The overall hypothesis of this proposal is that inducible nitric oxide synthase (iNOS) is elevated in cardiac myocytes during the development of insulin-deficient diabetes mellitus and the subsequent production of nitric oxide (NO) and cGMP suppress the response of the cardiac myocyte to beta-adrenergic stimulation. The specific aims to address this hypothesis are as follows: (A) To determine if NO production in the diabetic cardiac myocyte modulates the beta-adrenergic stimulation of contraction. It is hypothesized that the production of NO by iNOS decreases the beta-adrenergic stimulation of contraction in diabetic cardiac myocytes. Moreover, it is hypothesized that inhibition of iNOS will enhance beta-adrenergic stimulation of contraction in diabetic cardiac myocytes. (B) To determine if NO production in the diabetic cardiac myocyte modulates the beta-adrenergic stimulation of calcium current. It is hypothesized that production of NO by iNOS decreases the beta-adrenergic stimulation of calcium current (ICa) in the diabetic cardiac myocyte and that inhibition of iNOS will enhance B-adrenergic stimulation of ICa. (C) To determine if cGMP production mediates the suppression of beta-adrenergic-stimulated calcium current and contraction in the diabetic cardiac myocyte. It is hypothesized that increased production of cGMP in the diabetic cardiac myocyte suppresses Beta- adrenergic stimulation of ICa and contraction. It is further hypothesized that an increased production of NO by iNOS results in an increased production of cGMP in the cardiac myocyte. Therefore, inhibition of cGMP production will enhance the beta-adrenergic stimulation of both ICa and contraction in diabetic cardiac myocyte. Diabetes will be induced by intravenous streptozotocin injection (60 mg/Kg). Isolated cardiac myocytes will be used to measure nitric oxide, cGMP and cAMP production. These parameters will be correlated with measurements of cardiac myocyte contraction and calcium currents using whole cell voltage clamp techniques. Measurements will be determined under basal conditions, in response to isoproterenol, and in the presence of selective nitric oxide synthase inhibitors.

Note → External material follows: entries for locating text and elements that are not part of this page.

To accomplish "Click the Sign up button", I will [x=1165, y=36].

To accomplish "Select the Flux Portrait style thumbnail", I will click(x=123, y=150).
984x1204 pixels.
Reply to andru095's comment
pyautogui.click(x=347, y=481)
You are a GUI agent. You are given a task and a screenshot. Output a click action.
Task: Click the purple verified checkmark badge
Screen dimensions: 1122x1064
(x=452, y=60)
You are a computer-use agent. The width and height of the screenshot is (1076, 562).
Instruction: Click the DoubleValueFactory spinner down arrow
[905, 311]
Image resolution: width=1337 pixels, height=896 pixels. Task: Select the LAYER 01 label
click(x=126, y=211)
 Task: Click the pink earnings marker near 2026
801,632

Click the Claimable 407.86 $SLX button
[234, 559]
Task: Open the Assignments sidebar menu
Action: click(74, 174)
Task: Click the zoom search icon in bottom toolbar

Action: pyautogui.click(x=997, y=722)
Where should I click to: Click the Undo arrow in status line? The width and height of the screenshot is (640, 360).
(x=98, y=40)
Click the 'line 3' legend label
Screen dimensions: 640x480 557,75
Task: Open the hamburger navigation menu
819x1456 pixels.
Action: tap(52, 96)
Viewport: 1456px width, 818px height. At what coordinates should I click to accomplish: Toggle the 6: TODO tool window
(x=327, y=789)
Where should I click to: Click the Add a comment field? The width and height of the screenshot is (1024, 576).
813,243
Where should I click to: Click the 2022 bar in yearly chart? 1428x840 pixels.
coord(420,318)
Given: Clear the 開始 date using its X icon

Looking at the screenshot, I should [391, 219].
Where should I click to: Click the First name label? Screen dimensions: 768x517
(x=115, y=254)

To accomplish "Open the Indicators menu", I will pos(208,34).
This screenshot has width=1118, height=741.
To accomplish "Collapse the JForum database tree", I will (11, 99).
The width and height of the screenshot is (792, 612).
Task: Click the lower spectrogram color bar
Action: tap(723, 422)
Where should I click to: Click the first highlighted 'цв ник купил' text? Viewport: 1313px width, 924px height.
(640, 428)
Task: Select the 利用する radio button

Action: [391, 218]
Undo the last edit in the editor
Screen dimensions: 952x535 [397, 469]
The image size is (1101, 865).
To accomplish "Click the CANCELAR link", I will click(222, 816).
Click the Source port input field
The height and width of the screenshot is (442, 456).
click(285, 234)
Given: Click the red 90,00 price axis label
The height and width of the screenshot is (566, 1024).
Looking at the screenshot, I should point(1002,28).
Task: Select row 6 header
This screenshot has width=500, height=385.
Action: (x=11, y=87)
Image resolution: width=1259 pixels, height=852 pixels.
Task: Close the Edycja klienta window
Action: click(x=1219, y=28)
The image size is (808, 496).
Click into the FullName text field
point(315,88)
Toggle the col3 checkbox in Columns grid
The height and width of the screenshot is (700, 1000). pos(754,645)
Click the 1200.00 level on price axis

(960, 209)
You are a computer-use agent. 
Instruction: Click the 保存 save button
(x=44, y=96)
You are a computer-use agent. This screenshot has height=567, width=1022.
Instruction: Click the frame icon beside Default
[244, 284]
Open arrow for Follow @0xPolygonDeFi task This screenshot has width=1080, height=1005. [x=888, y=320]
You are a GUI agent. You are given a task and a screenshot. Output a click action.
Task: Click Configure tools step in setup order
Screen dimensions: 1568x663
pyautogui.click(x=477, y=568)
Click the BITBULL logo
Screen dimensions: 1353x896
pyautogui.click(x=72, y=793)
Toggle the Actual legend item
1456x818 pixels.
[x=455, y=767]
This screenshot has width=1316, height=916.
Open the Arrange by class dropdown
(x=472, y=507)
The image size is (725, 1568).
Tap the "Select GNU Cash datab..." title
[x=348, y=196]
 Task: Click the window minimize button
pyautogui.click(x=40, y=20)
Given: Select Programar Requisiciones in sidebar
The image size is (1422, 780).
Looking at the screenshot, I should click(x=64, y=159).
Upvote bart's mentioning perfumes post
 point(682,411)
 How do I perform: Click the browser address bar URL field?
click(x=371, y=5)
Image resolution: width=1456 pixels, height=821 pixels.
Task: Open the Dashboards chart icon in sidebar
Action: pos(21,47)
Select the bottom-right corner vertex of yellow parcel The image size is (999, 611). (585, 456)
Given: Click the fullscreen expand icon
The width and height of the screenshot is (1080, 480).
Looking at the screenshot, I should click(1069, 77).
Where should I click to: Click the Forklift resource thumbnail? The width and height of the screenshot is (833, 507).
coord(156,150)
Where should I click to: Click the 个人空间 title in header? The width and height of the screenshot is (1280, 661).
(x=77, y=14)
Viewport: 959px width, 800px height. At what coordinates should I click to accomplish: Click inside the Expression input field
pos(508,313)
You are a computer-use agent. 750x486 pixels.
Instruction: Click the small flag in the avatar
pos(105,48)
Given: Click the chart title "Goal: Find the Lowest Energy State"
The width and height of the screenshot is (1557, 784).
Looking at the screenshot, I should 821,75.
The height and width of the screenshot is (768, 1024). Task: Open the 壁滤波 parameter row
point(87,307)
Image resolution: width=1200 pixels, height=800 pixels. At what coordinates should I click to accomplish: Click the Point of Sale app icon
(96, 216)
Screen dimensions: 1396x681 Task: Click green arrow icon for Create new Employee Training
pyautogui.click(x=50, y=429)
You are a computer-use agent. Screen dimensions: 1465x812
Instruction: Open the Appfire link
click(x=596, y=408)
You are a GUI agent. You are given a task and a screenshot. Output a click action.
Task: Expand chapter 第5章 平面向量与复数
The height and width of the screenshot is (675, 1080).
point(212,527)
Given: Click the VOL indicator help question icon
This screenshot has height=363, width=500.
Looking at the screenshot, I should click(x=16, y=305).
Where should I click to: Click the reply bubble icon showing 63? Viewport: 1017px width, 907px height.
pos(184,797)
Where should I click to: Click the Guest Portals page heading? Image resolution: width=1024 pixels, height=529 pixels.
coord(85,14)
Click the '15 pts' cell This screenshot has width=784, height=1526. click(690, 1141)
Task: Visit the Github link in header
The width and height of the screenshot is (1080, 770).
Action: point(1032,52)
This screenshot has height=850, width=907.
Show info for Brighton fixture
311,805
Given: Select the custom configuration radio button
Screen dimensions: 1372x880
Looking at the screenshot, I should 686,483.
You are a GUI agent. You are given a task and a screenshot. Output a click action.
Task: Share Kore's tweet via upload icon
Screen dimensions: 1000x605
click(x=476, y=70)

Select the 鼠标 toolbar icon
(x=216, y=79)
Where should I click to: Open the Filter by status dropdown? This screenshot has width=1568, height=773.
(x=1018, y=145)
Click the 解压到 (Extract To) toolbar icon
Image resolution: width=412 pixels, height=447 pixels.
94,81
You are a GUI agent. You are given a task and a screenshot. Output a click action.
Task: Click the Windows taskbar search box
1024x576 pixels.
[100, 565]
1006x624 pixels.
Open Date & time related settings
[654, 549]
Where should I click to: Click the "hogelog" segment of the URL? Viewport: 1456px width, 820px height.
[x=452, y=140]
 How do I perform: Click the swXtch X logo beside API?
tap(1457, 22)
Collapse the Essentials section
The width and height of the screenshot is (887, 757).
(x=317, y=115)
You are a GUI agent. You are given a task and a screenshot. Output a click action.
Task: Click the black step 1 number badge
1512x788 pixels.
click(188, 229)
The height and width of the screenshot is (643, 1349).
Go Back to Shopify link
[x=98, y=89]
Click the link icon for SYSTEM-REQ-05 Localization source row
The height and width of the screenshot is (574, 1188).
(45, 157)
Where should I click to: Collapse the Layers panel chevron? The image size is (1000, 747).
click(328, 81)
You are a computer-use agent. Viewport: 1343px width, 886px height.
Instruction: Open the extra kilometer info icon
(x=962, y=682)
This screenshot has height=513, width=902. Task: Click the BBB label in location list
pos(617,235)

这项提议的总体假设是，诱导型一氧化氮在发育过程中，心肌细胞中的诱导型一氧化氮合酶（iNOS）水平升高，胰岛素缺乏型糖尿病和随后产生的一氧化氮（NO）和环鸟苷酸（cGMP）抑制心肌细胞的反应 β肾上腺素能刺激。解决这一问题的具体目标假设如下：（A）为了确定是否在糖尿病心肌细胞调节β-肾上腺素能刺激收缩。据推测，通过iNOS产生的NO 降低糖尿病患者β-肾上腺素能收缩刺激心肌细胞此外，据推测，抑制iNOS 将增强β-肾上腺素能刺激收缩糖尿病心肌细胞 (B)为了确定糖尿病患者体内NO的产生，心肌细胞调节β-肾上腺素能刺激钙电流据推测，iNOS产生的NO降低了细胞内的NO水平。 β-肾上腺素能刺激钙电流（伊卡）在糖尿病抑制iNOS可增强B-肾上腺素能刺激伊卡。 (C)为了确定cGMP的产生是否介导了抑制β-肾上腺素能刺激的钙电流和收缩在糖尿病心肌细胞中。据推测，糖尿病心肌细胞中cGMP的产生抑制β- 肾上腺素能刺激伊卡和收缩。进一步假设iNOS产生的NO增加导致增加心肌细胞中cGMP的产生。因此，我们认为， cGMP产生的抑制将增强β-肾上腺素能糖尿病心肌细胞伊卡和收缩刺激。糖尿病将通过静脉注射链脲佐菌素诱发（60 mg/Kg）。分离的心肌细胞将用于测量一氧化氮， cGMP和cAMP产生。这些参数将与心肌细胞收缩和钙电流的测量，全电池电压箝位技术。将确定测量值在基础条件下，在异丙肾上腺素的作用下，选择性一氧化氮合酶抑制剂。